Task ::
Your response should contain exactly the lines running from the one with "in search box" to the end of the data below, both included, and no pictures.

Records from a dataset:
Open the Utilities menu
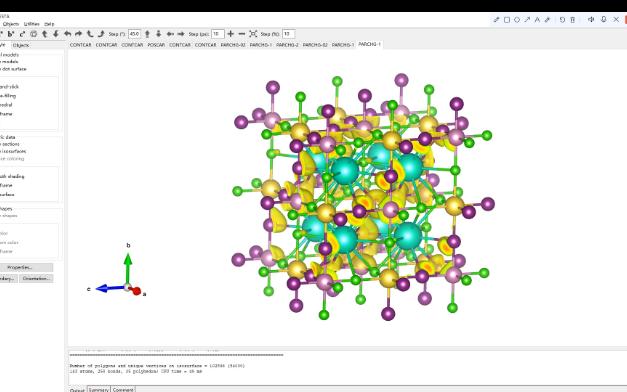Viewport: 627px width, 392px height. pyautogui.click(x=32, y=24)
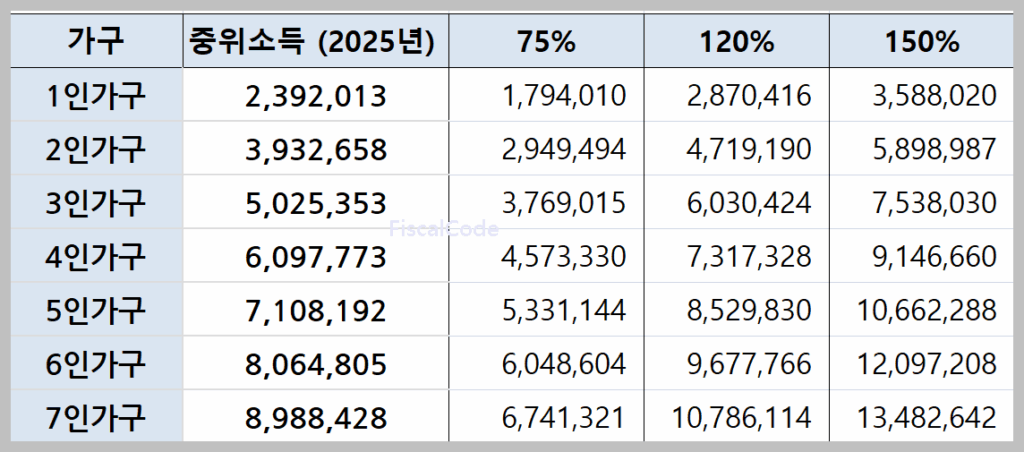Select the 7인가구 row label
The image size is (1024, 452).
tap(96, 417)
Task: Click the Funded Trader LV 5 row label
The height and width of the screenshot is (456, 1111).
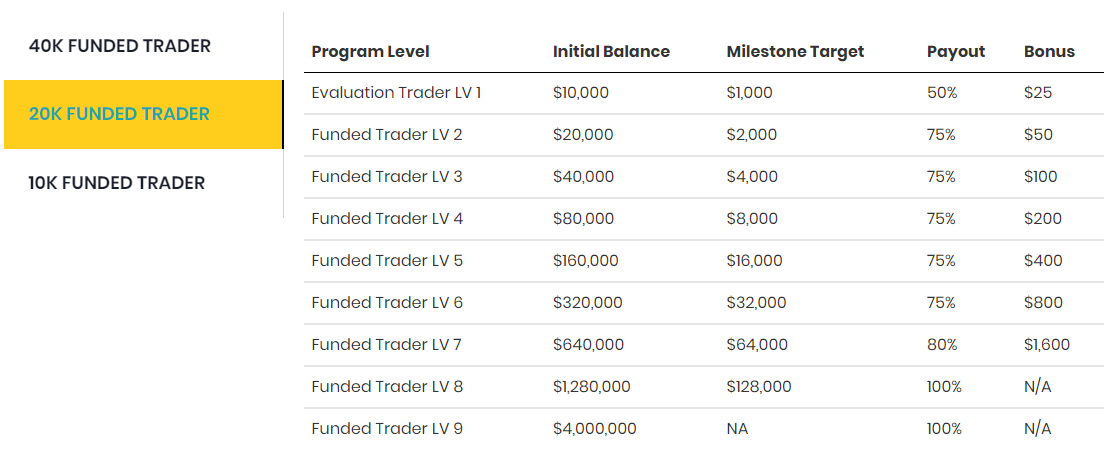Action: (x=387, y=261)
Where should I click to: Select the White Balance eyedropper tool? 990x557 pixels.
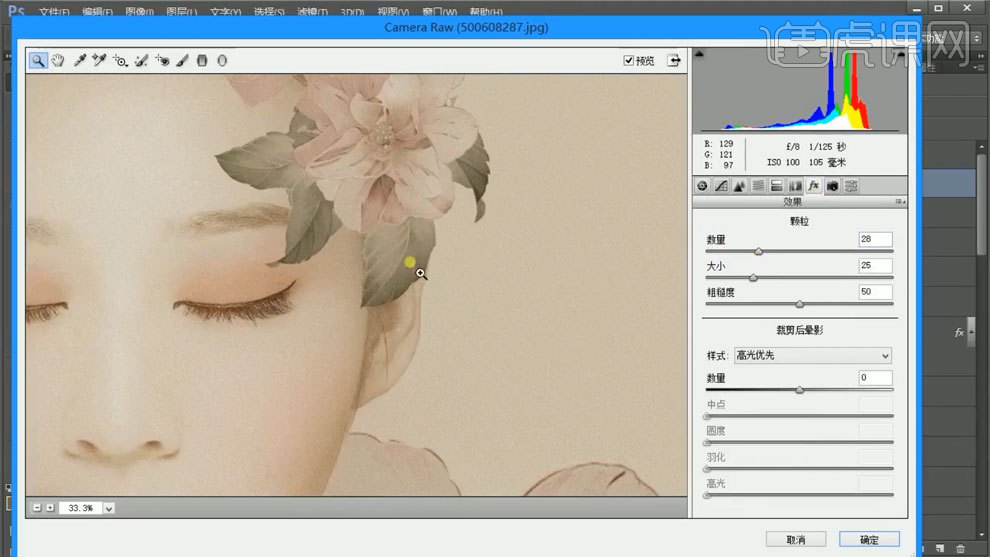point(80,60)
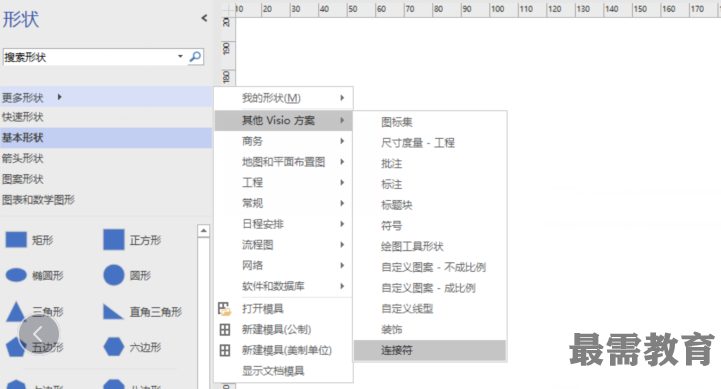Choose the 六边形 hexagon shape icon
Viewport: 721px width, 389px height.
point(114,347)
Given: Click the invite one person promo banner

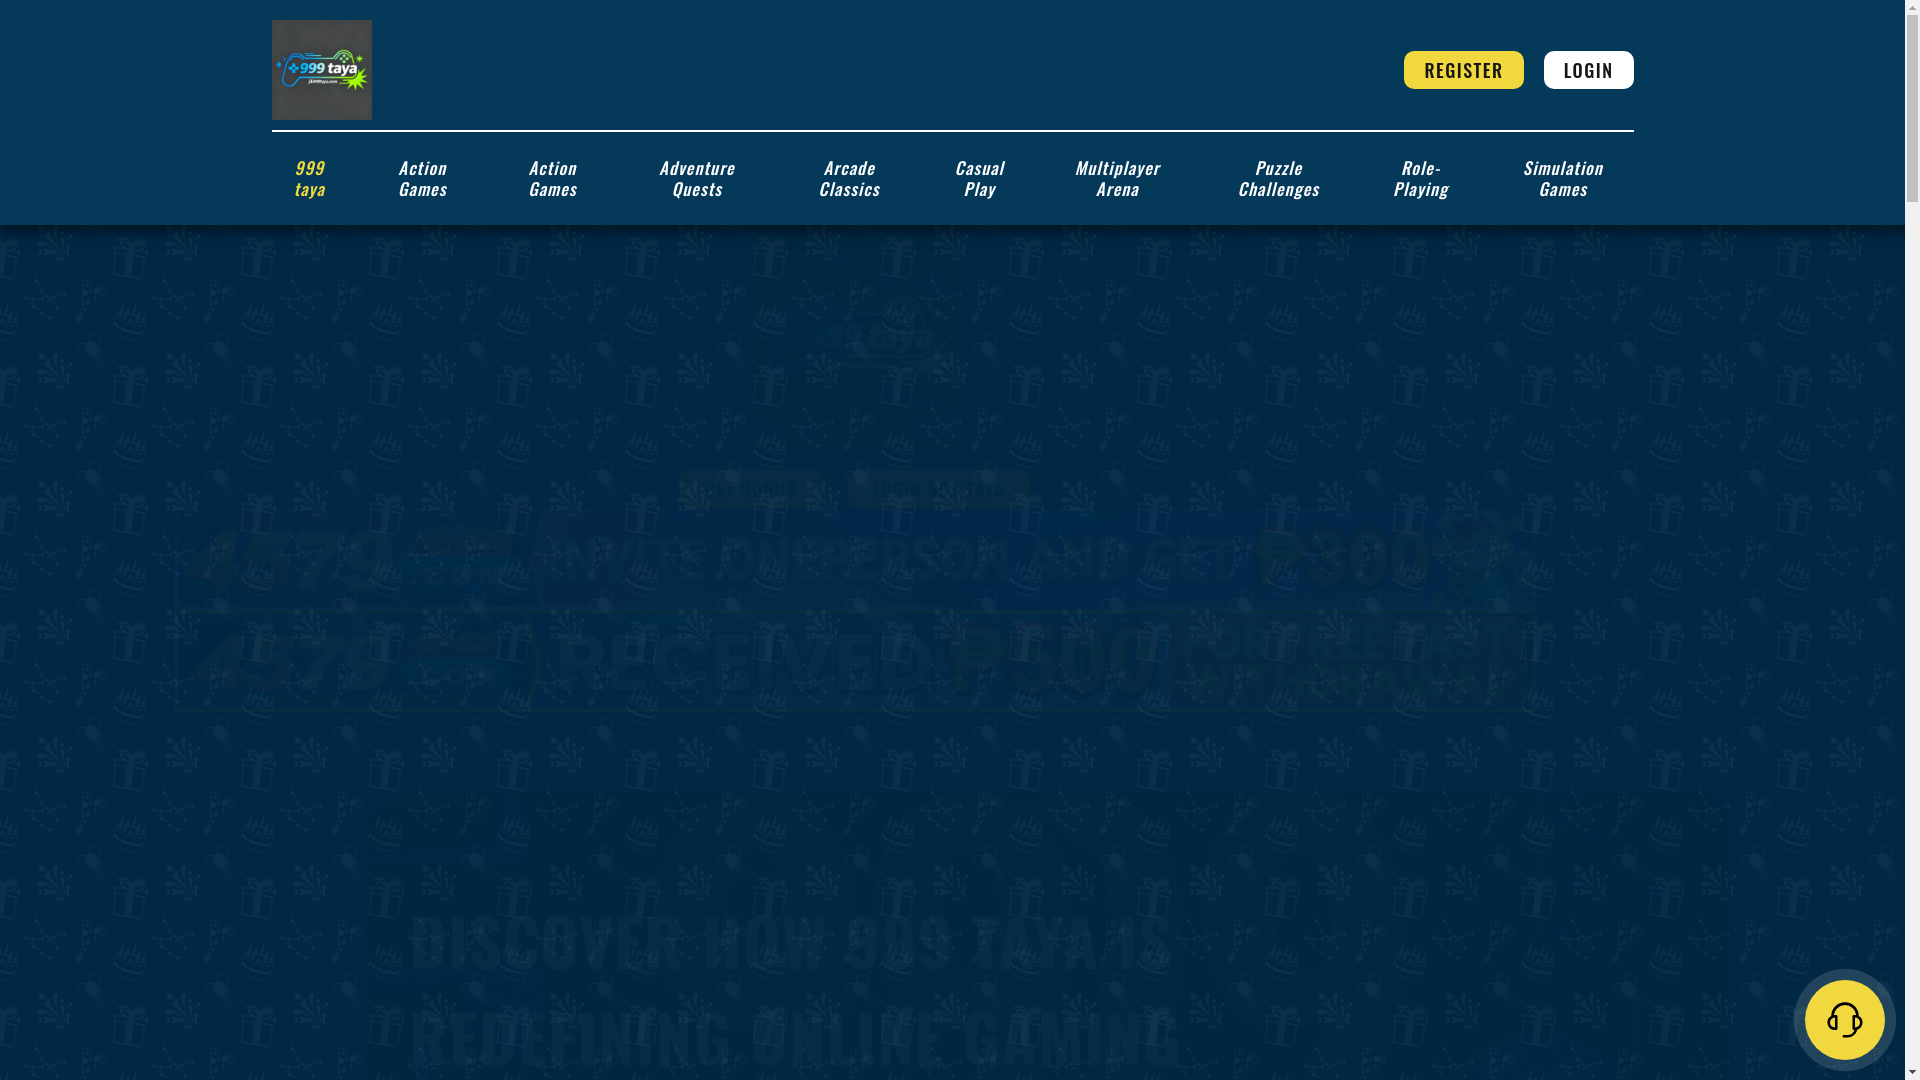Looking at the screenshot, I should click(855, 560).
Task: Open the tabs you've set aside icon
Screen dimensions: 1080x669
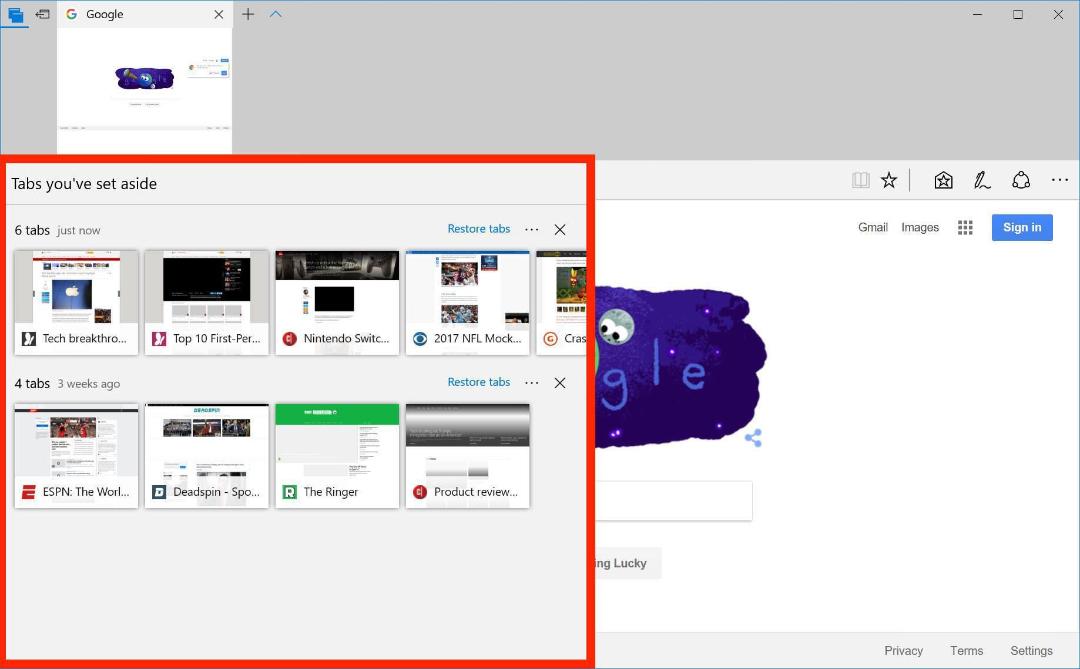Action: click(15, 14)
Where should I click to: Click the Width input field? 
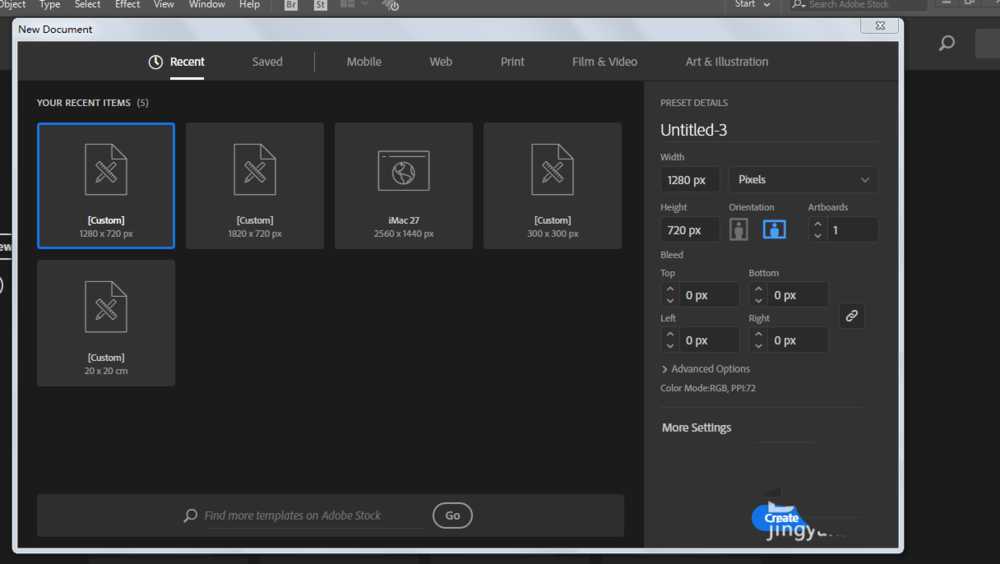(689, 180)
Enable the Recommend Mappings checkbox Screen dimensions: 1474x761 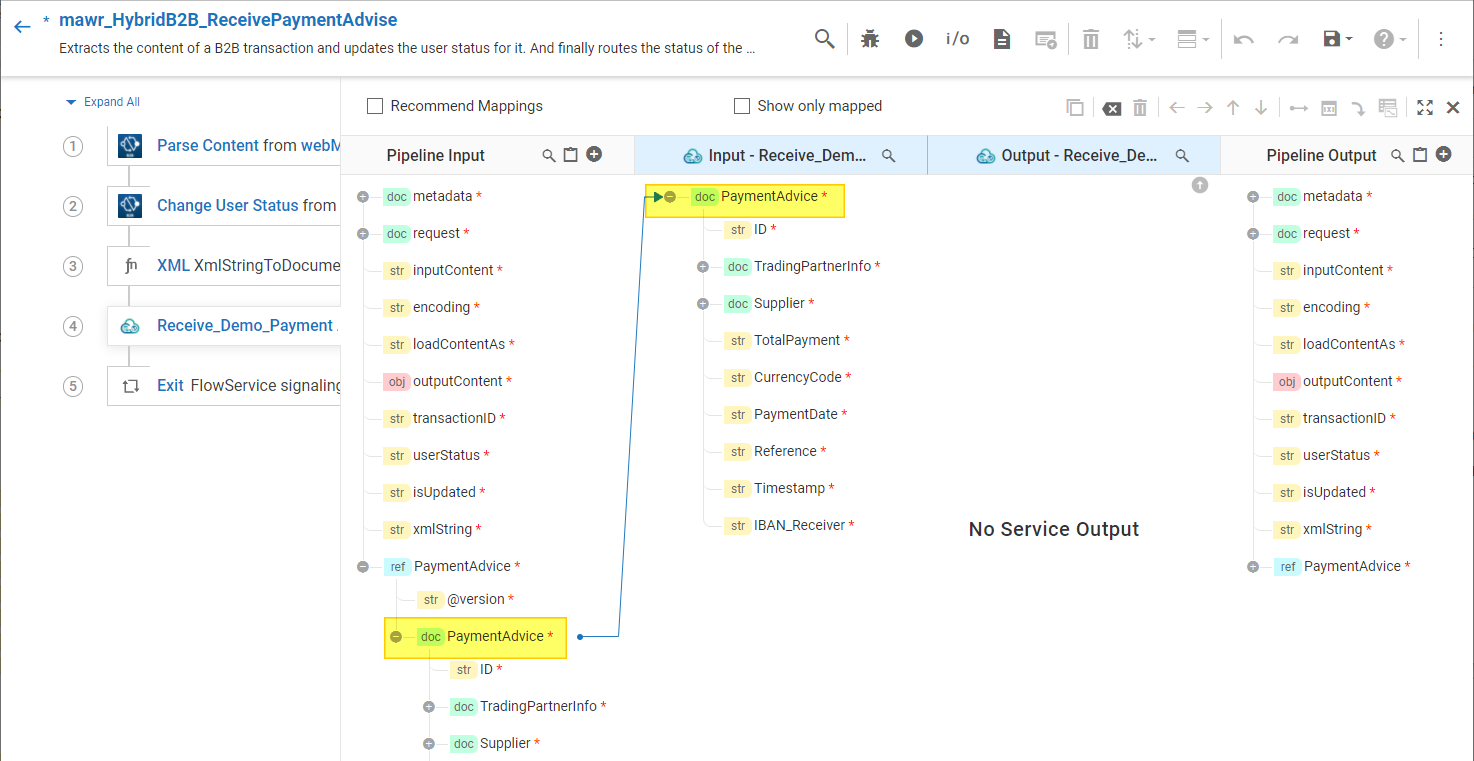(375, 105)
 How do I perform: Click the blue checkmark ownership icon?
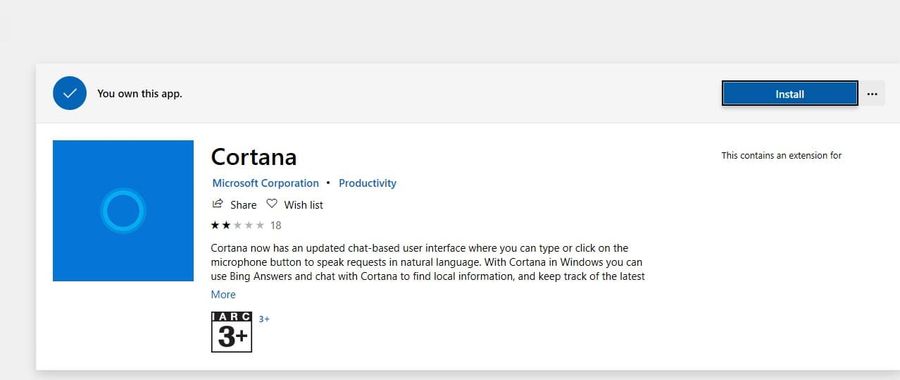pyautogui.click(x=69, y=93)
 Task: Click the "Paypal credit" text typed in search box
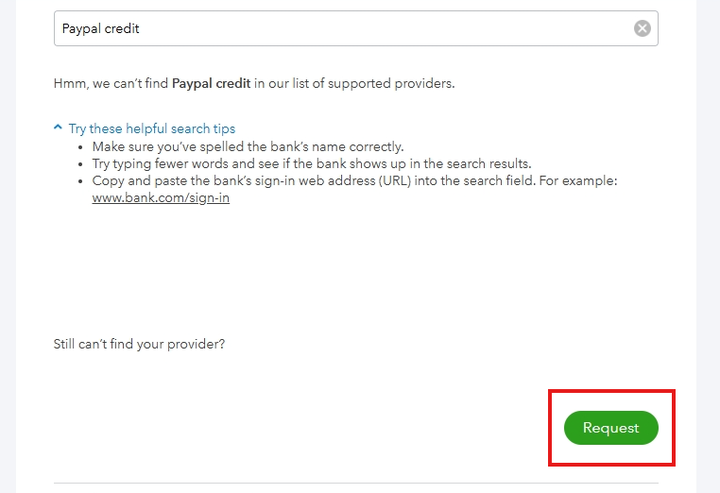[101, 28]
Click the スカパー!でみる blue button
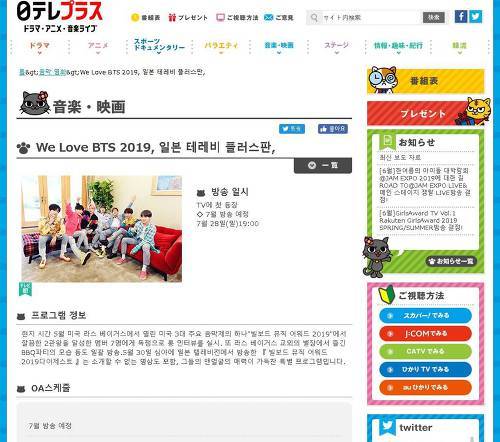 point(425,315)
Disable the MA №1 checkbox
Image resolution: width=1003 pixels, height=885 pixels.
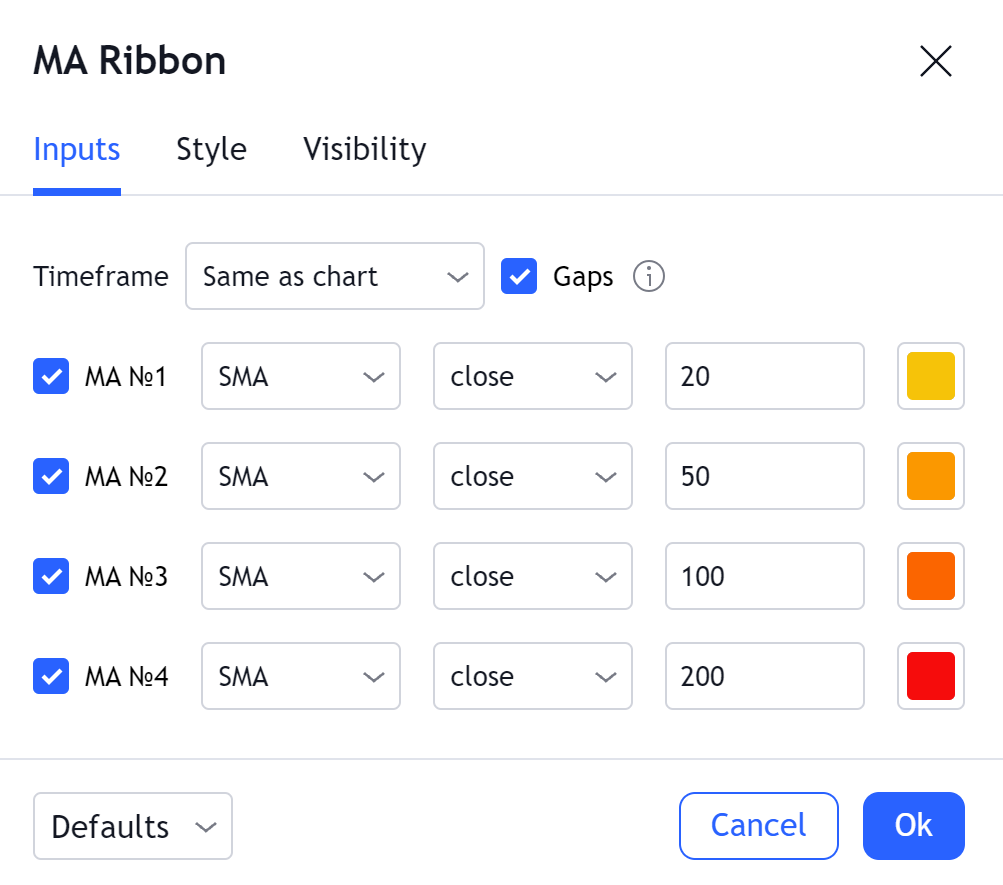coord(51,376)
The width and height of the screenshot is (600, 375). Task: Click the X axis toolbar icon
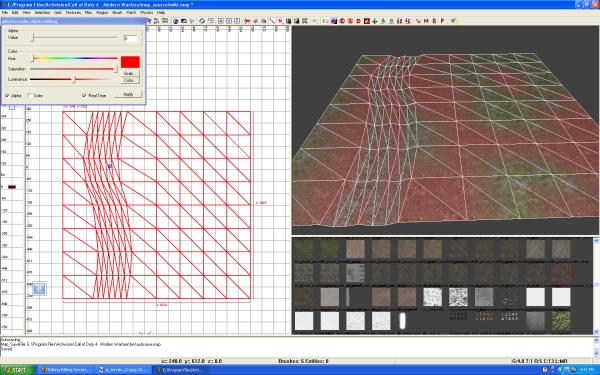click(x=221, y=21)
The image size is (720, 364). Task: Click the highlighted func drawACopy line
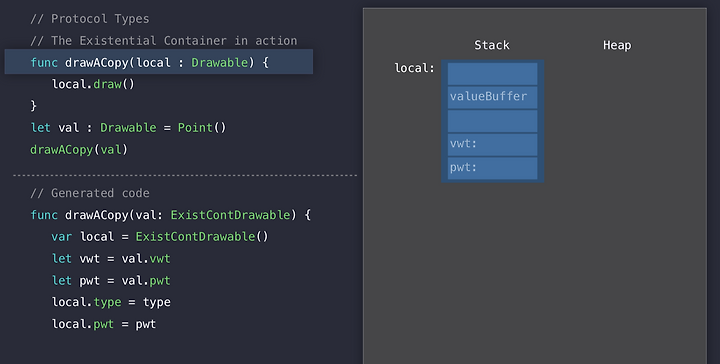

Exercise result ::
 Task: Click the "Paypal credit" text typed in search box
[101, 28]
Click the スカパー!でみる blue button
 point(425,315)
Disable the MA №1 checkbox
Image resolution: width=1003 pixels, height=885 pixels.
coord(51,376)
The width and height of the screenshot is (600, 375). Task: Click the X axis toolbar icon
click(x=221, y=21)
The image size is (720, 364). Task: Click the highlighted func drawACopy line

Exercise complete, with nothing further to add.